Smith’s folded lens lets you see more of the mountain — no question. But it comes with a cost. We reviewed the Smith 4D MAG Goggles for 2 months in this review.
“Woah! You can see your own pocket!” exclaimed Sean McCoy, GearJunkie editor-in-chief, upon donning the Smith 4D MAG Goggles. I suppose seeing your own pocket through a pair of goggles is a big deal.
The 4D MAG Goggles, which release in September, are the first goggles to include a curved lens that folds downward. According to Smith, BirdsEye Vision (the curvature at the bottom of the lens) increases your field of view by 25 percent. It’s that extra 25 percent that lets you see your own pocket through the bottom of the goggles.
We saw the 4D MAG Goggles at this winter’s Outdoor Retailer show. We were so impressed we presented them a Best In Show Award. But wearing them on the tradeshow floor is one thing. Performance on the slopes is another.
Immediately following the tradeshow, we tested the goggles in Colorado and Wyoming, both inbounds and out of bounds. In brief, the goggles work as advertised — you can see a lot of the mountain — but there are some drawbacks.
Smith 4D MAG Goggles Review: Curved Lens Tech
Smith calls the folded lens tech “BirdsEye Vision.” Compared to its I/O MAG goggles, the technology increases the field of view by 25 percent.
The brand sought to reduce peripheral obstructions, provide a more a natural field of view, and aid overall performance on the mountain.
Smith also employs a number of other proprietary technologies, like ChromaPop lens tech, which offers stark clarity and visibility. And as the name implies, the 4D MAG Goggles use Smith’s MAG technology, with magnetic locking mechanisms on the lens for quick and easy lens swaps.
For ventilation, Smith uses its AirEvac ventilation system that pulls warm air out of the goggles through ports. In my use, the goggles didn’t fog up, even when skinning uphill with them on.
The 4D MAG will be available in 12 lens tints, and each pair ships with two ChromaPop lenses for both bright and low-light conditions.
Field Test: Smith 4D MAG Review
As with any goggles with high lens quality, the first thing I noticed with the Smith 4D MAG was the clarity and comfort. These goggles felt good on my face and allowed for great vision without distortion or weird ripples in the distance.

- **Task objective**
Drawing on the goggle review above, explain in one to three sentences why someone wearing the Smith 4D MAG Goggles can see their own pocket.

- **Data to examine**
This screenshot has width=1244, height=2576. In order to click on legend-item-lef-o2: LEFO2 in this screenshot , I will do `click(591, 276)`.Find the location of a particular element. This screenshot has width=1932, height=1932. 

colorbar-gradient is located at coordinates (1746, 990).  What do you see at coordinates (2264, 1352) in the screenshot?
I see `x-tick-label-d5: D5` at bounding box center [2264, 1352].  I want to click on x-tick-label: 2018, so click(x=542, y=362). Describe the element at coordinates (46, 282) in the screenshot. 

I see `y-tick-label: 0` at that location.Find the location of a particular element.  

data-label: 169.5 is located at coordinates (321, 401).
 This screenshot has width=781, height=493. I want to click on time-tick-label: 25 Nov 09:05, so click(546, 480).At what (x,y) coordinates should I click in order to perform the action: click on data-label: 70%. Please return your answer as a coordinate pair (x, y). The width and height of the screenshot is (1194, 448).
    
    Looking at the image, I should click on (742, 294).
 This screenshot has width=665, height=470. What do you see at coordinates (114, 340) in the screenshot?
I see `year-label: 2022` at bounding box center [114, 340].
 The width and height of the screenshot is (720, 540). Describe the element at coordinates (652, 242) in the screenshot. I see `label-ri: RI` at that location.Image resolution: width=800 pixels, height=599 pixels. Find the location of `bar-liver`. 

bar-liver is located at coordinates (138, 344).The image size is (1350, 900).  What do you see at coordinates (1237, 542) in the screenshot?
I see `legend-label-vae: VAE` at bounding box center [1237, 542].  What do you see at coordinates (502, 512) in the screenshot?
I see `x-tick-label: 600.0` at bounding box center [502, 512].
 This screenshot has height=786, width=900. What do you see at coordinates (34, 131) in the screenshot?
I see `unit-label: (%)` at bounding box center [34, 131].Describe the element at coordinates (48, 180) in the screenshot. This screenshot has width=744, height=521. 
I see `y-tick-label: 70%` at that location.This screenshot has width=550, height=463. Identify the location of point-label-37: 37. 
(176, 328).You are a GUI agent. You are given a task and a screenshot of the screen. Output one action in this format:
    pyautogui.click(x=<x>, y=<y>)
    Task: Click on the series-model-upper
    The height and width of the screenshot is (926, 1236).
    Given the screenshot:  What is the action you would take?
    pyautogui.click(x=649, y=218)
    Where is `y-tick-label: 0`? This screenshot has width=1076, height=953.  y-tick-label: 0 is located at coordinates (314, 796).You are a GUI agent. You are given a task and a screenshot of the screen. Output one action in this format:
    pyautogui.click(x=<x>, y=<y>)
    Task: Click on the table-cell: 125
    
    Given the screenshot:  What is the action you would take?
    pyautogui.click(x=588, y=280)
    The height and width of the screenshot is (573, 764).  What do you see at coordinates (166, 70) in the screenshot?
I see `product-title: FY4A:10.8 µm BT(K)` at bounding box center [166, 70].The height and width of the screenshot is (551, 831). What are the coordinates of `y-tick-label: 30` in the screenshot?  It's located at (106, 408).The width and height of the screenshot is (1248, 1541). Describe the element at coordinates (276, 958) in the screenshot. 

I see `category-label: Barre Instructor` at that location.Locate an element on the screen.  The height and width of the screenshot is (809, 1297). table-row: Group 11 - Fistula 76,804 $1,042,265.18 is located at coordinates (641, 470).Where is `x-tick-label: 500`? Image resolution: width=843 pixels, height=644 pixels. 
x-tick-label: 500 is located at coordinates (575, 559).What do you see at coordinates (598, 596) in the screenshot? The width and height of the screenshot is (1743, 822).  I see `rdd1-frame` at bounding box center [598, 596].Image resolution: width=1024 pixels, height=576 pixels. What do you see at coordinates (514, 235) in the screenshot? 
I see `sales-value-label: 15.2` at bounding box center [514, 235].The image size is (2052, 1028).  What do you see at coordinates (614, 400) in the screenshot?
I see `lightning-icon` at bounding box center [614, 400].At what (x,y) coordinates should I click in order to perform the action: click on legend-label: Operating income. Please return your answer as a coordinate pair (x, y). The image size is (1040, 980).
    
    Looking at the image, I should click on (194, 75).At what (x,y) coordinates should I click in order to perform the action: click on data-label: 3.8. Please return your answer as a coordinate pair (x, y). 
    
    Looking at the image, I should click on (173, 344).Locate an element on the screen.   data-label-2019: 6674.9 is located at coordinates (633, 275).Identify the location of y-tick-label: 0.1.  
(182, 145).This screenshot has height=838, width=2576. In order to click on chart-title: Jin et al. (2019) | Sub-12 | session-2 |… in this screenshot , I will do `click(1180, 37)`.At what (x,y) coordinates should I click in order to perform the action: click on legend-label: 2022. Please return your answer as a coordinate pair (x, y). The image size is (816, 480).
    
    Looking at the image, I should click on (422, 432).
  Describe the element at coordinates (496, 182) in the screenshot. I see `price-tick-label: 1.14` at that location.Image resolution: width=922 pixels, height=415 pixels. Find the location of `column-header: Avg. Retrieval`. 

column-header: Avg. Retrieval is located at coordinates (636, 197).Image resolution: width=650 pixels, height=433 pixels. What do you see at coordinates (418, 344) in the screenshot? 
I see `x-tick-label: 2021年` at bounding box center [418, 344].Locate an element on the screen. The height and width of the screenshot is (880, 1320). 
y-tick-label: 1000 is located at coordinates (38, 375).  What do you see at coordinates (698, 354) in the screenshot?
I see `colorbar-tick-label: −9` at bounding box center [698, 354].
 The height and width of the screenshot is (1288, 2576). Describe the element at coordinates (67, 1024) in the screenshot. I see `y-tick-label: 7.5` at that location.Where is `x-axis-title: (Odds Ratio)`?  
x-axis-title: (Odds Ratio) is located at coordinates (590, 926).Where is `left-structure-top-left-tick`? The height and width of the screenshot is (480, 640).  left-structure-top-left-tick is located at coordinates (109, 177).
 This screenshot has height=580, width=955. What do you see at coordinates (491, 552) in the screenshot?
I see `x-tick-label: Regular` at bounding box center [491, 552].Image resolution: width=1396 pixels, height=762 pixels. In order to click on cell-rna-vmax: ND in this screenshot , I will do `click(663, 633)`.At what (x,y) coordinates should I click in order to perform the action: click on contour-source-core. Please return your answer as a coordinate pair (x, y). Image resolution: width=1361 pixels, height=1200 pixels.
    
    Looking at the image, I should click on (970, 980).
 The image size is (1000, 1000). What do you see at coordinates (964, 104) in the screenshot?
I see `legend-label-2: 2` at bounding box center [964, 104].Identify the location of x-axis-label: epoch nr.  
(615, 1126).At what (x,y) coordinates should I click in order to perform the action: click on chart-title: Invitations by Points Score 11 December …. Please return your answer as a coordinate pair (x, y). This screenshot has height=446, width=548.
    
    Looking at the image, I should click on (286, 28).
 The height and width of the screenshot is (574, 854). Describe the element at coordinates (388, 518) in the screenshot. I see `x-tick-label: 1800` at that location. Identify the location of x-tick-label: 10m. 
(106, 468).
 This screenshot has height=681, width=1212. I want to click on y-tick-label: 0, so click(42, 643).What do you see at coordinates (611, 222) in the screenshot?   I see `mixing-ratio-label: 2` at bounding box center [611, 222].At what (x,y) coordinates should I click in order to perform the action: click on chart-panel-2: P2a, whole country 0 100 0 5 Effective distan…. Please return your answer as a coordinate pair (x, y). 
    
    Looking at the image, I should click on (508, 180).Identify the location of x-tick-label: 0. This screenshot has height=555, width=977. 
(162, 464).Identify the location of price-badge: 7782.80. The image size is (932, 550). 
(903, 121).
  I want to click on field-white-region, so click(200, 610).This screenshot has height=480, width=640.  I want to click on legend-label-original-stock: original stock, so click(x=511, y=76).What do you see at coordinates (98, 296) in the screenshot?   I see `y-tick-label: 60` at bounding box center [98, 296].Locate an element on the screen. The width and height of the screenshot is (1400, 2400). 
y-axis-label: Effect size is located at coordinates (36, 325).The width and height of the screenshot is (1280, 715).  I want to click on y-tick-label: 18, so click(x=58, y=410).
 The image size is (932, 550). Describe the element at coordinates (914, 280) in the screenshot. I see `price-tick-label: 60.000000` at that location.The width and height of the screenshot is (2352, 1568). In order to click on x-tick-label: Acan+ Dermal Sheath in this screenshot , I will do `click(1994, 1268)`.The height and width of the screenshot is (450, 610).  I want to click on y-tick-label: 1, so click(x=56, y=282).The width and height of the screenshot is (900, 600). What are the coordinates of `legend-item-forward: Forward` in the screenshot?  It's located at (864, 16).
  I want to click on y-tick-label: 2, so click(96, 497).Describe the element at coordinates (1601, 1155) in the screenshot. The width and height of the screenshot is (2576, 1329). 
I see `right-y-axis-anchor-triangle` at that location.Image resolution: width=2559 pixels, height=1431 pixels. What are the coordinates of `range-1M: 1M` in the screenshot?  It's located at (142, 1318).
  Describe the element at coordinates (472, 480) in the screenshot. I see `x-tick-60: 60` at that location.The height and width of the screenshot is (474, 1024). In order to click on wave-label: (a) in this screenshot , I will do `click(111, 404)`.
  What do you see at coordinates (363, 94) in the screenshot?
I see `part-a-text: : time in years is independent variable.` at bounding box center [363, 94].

- **Answer to the problem**
The lens curves downward at the bottom, a design Smith calls BirdsEye Vision. According to Smith, this increases the field of view by 25 percent, and that extra view through the bottom of the goggles lets the wearer see their own pocket.